What you have to do: Filter the entries below, keeping only lines with "Viewport".

Collected data
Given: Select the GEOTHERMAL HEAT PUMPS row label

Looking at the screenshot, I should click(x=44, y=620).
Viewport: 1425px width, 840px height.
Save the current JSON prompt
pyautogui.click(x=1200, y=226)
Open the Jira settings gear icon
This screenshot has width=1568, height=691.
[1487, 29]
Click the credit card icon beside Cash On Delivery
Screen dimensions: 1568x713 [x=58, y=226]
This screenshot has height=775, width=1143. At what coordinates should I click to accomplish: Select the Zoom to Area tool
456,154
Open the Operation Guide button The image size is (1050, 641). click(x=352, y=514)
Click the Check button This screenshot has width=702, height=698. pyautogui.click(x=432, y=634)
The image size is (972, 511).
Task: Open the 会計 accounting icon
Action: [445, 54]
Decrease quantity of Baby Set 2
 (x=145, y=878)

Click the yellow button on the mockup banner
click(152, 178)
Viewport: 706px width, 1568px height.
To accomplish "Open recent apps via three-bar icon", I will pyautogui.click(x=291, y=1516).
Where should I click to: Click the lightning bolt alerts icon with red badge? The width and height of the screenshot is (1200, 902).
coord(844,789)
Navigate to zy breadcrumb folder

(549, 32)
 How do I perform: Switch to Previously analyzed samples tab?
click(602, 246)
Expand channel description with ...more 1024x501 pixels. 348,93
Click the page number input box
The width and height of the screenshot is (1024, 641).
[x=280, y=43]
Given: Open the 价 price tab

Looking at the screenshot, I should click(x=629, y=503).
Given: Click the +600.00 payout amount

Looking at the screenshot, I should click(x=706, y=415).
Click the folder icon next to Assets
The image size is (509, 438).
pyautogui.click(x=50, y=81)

Finished task:
Viewport: 1425px width, 840px height.
Viewport: 706px width, 1568px height.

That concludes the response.